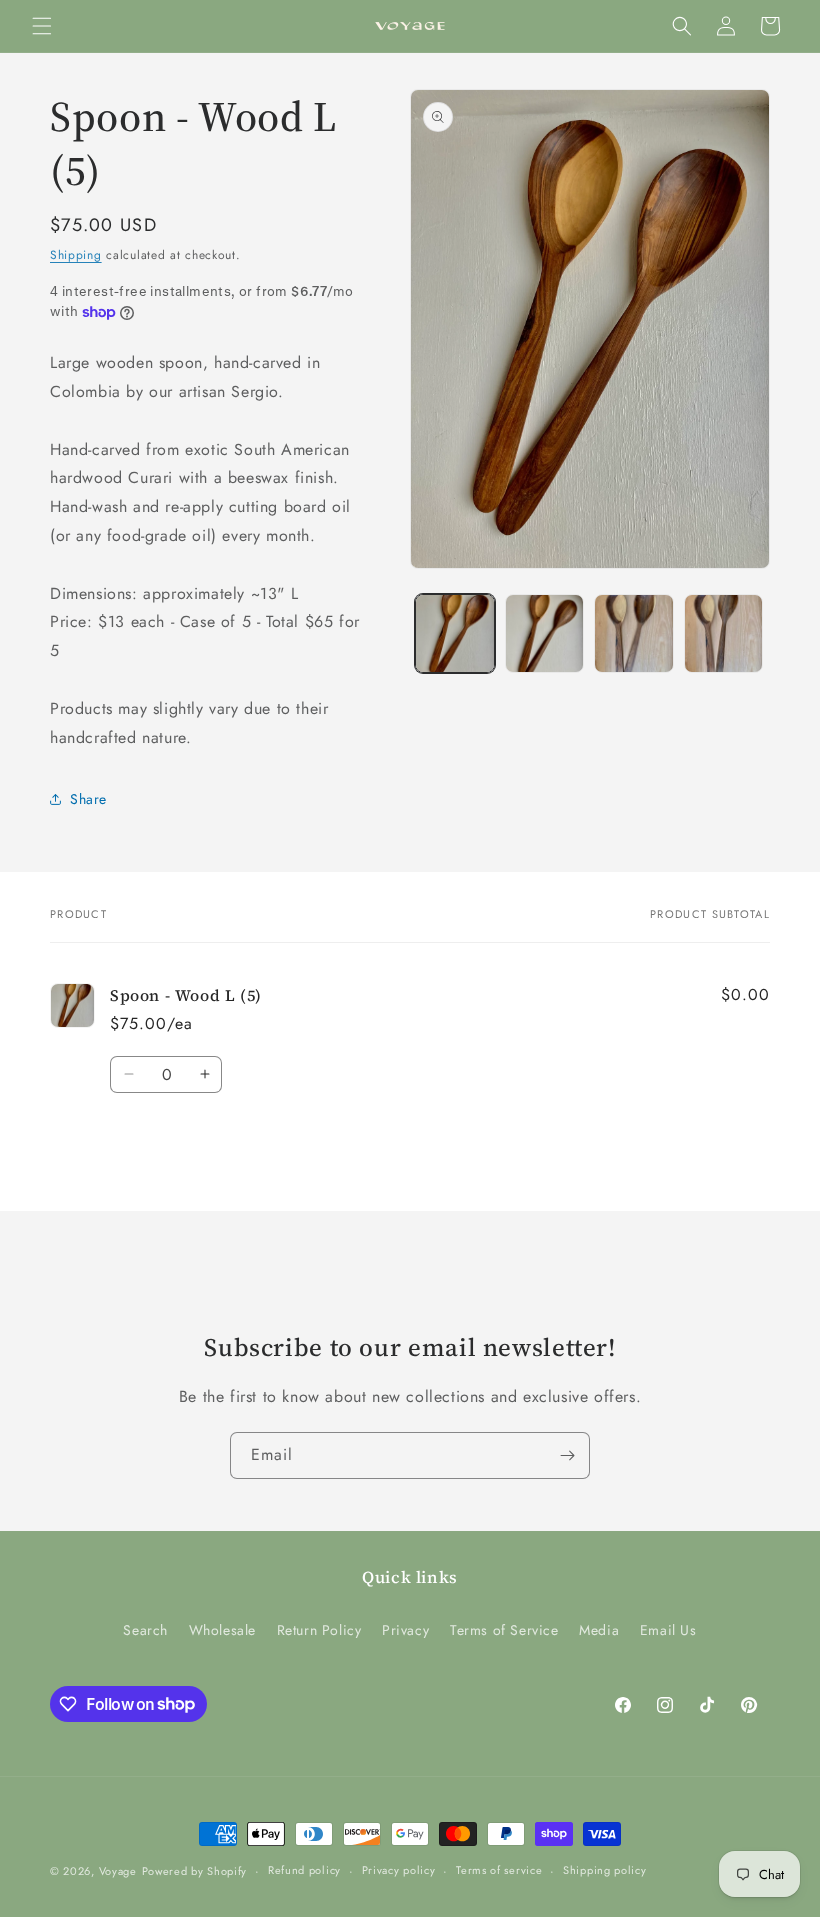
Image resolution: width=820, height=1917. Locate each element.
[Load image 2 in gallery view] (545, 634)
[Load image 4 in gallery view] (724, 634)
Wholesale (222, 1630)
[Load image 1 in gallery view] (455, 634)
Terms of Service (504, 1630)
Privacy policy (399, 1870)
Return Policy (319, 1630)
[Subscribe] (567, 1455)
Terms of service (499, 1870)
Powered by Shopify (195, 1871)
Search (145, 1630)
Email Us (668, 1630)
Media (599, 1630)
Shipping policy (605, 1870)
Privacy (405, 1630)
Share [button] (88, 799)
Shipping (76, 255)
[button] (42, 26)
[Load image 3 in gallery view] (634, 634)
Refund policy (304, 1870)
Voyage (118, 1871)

...

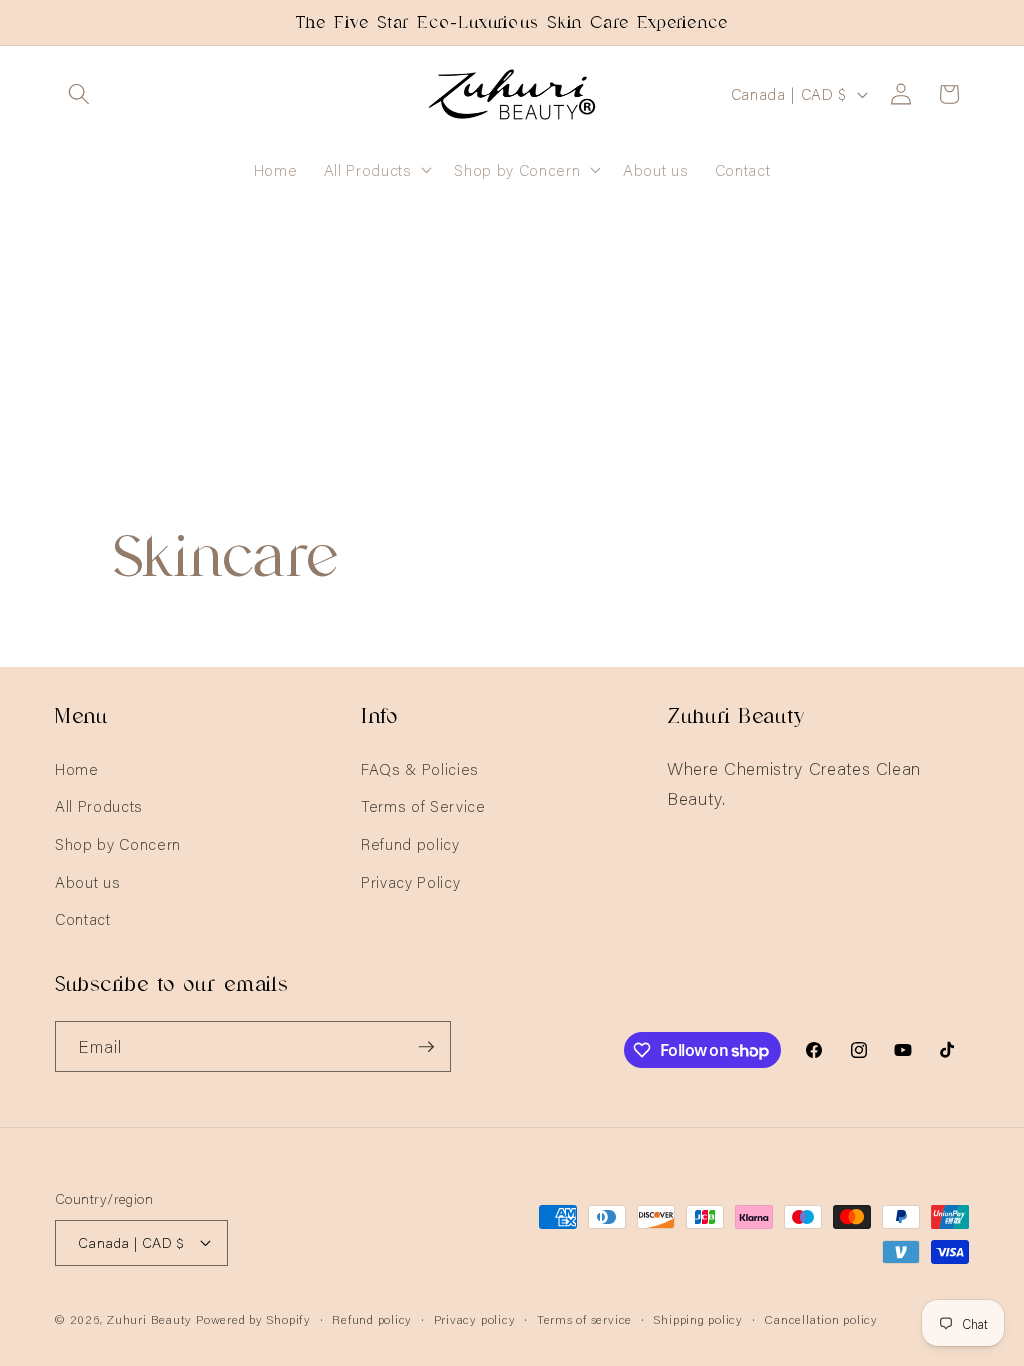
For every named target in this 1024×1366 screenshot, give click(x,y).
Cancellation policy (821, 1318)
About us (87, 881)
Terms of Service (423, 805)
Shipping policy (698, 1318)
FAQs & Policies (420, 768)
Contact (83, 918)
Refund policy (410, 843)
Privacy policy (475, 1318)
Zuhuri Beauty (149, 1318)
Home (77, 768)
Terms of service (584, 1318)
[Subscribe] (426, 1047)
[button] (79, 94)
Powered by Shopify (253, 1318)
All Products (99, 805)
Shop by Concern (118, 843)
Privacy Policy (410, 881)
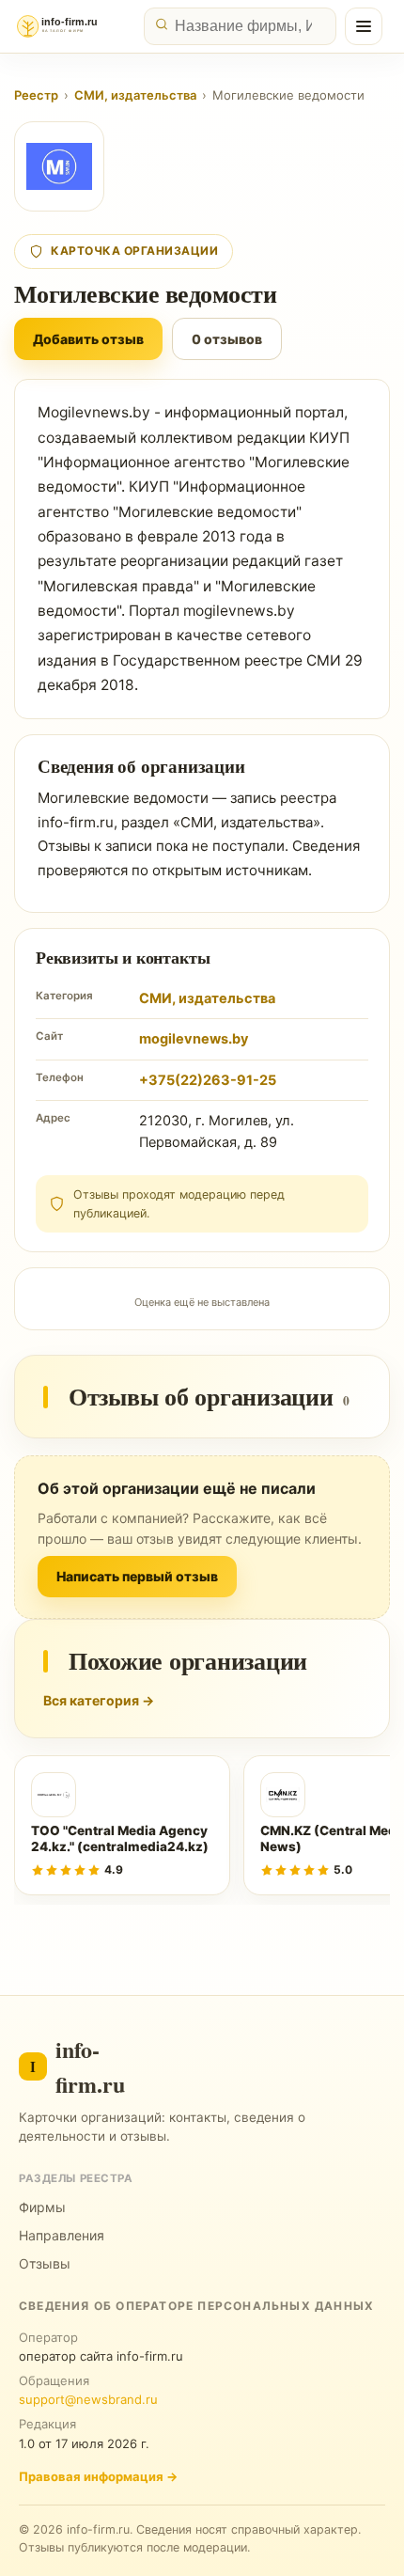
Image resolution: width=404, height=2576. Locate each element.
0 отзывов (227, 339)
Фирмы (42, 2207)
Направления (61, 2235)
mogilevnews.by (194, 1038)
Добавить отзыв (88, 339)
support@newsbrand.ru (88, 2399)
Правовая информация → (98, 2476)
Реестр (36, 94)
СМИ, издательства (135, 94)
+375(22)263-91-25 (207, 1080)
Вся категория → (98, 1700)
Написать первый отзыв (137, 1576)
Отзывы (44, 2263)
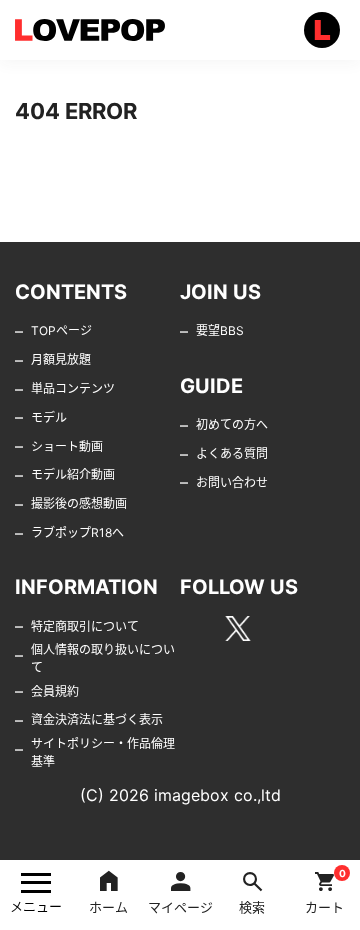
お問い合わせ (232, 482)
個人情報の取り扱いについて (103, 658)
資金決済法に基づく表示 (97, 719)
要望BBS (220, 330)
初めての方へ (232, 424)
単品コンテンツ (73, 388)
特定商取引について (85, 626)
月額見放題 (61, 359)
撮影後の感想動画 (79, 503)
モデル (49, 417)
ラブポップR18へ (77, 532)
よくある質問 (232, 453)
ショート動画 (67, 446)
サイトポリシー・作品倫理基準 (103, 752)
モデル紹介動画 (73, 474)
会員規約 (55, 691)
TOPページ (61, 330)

REQUIREMENT
Every line of the listing that includes the word "Locate" belongs in the answer.

RESPONSE BELOW
Image resolution: width=820, height=1917. Locate each element.
Image resolution: width=404, height=2576. Locate each element.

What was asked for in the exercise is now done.